The researchers, from the Department of Electronics & Communication, at Gujarat Technological University, in Ahmedabad, India, point out that livestock and other animals are a frequent presence on Indian roads, and contribute to a significant number of accidents.
India has the second largest road network in the world, and roughly 1 in 20,000 people die there in a road traffic accident. What’s more, 12 in 70,000 are seriously injured.
The team have developed a collision alert system using a dashboard mounted camera and a smart algorithm that can spot whether the objects detected as the car moves are on-road cows, and subsequently whether the movement of the cow presents a risk to the vehicle.
The system then alerts the driver via a timely audio or visual indicator to nudge them into applying the brakes. Suffice to say, the system is at a nascent stage of its development, and requires improvements to work as effectively in night-time or other poor visibility conditions,
It’s one of a number of projects that are designed to help detect more unusual road users. For instance, I wrote recently about a project designed to better detect cyclists on the road.
The algorithm they’ve developed forms a central part of what they call Deep3DBox, which is able to take a 2D image, identify road users within it, and then create a 3D box that surrounds each of them. It is also capable of determining the direction the vehicle is going in.
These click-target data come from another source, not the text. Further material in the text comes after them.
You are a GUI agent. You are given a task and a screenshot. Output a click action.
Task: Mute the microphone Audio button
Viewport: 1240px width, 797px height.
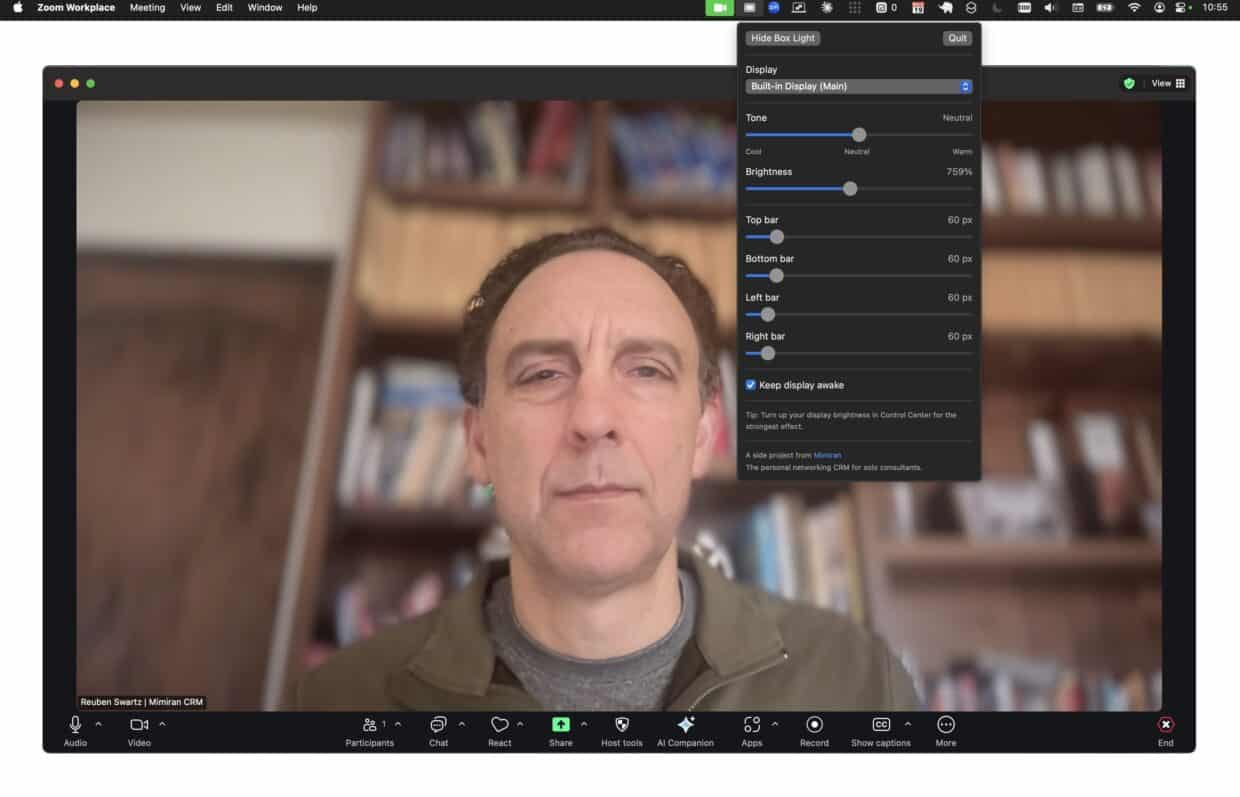(x=75, y=725)
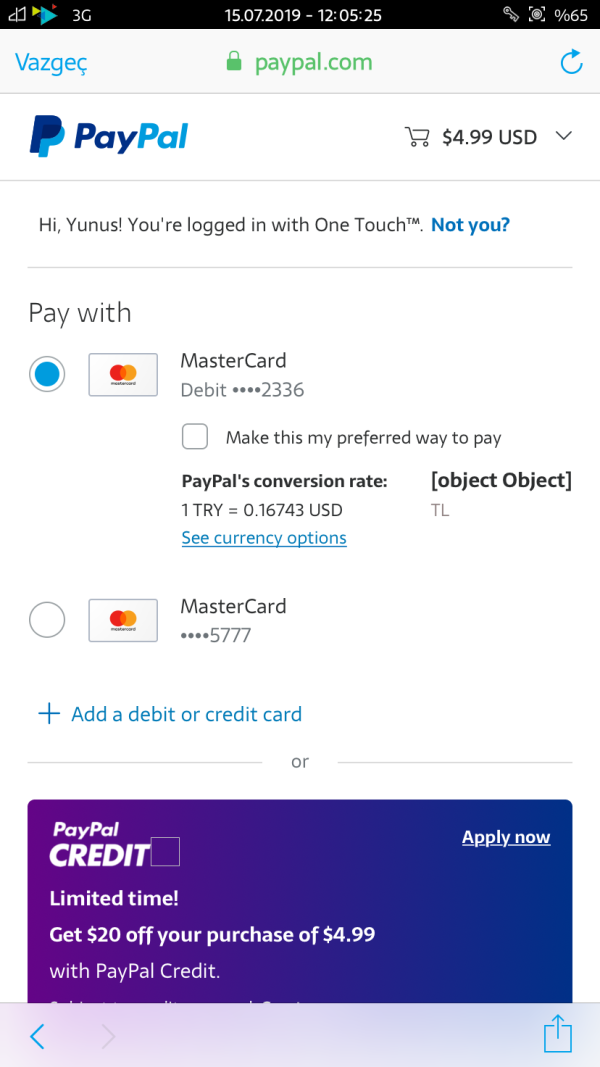
Task: Tap the MasterCard 2336 card thumbnail
Action: (123, 375)
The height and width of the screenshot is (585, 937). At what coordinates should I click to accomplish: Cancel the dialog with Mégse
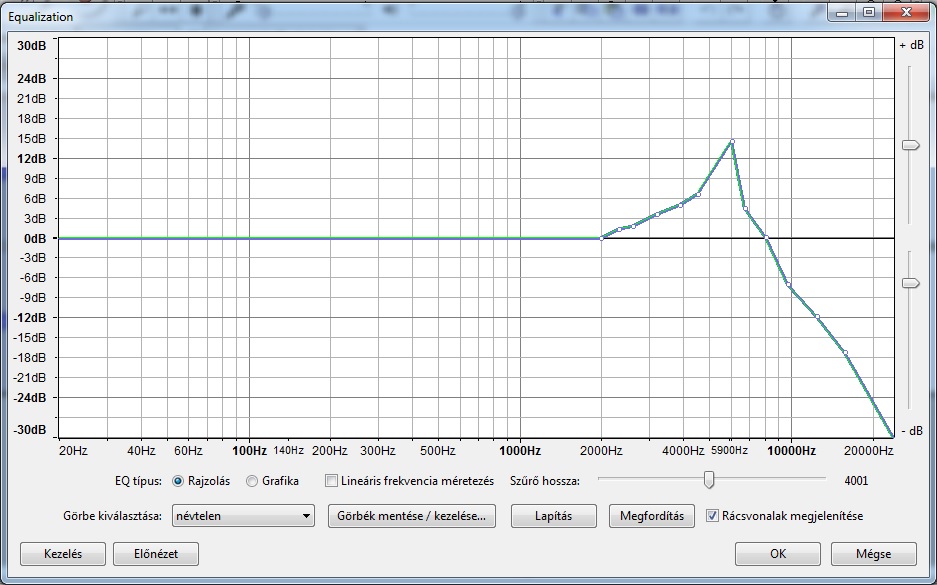[x=873, y=553]
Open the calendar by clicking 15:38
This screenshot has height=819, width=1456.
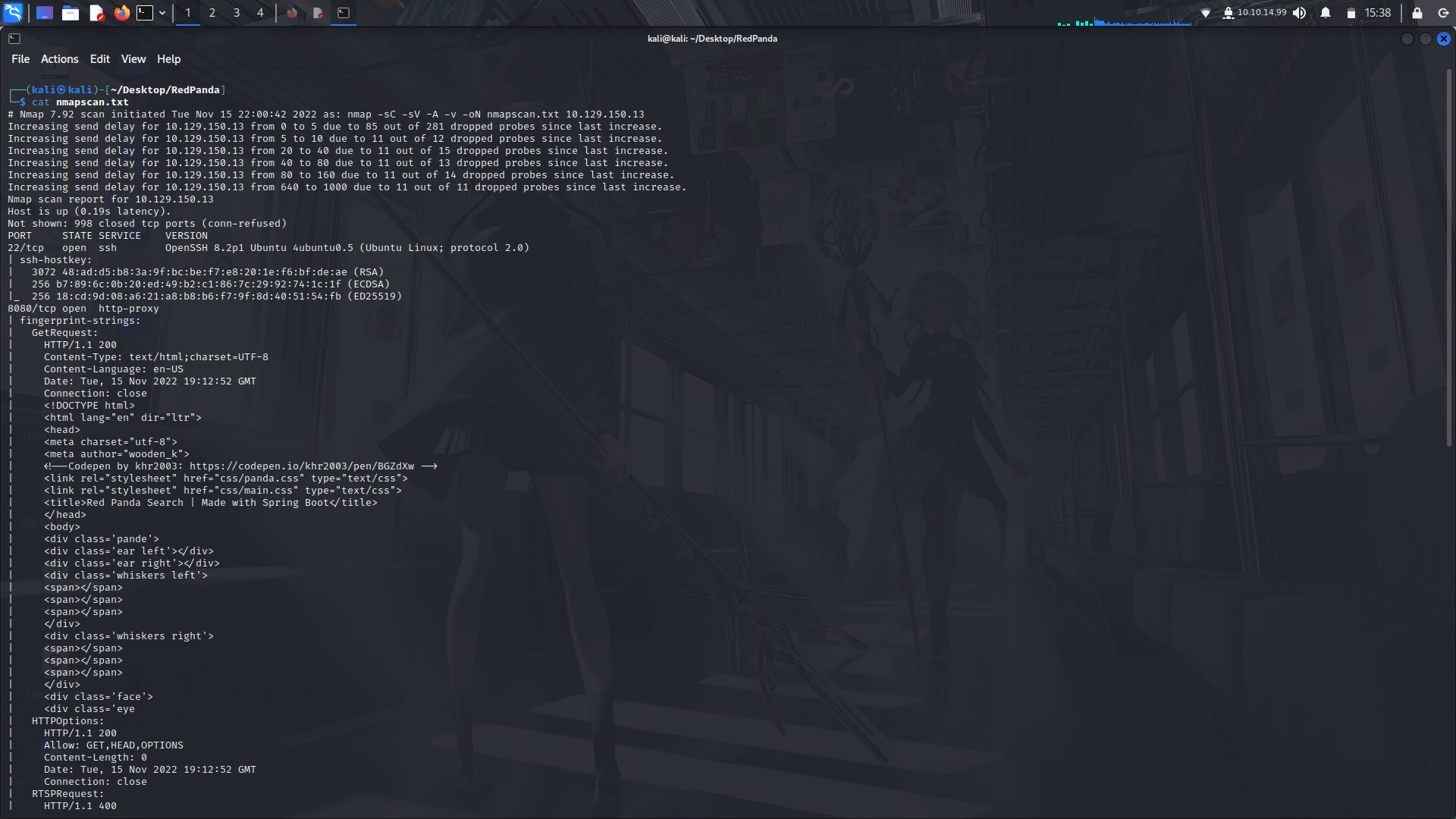point(1378,13)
When the algorithm was tested, it was able to correctly identify 89% of vehicles, but cyclists were another matter, with just 75% of bicycles identified, with much less success determining their direction.
Better scanning equipment and maps will no doubt help improve this statistic, but the inherent unpredictability of cyclists adds an extra layer of difficulty to the task.
“Bicycles are much less predictable than cars,” the authors say, “because it’s easier for them to make sudden turns or jump out of nowhere.”
Autonomous vehicles are already pretty good at detecting motor vehicles on the road, and it’s promising to see projects emerging that help them spot the various other forms of road user too.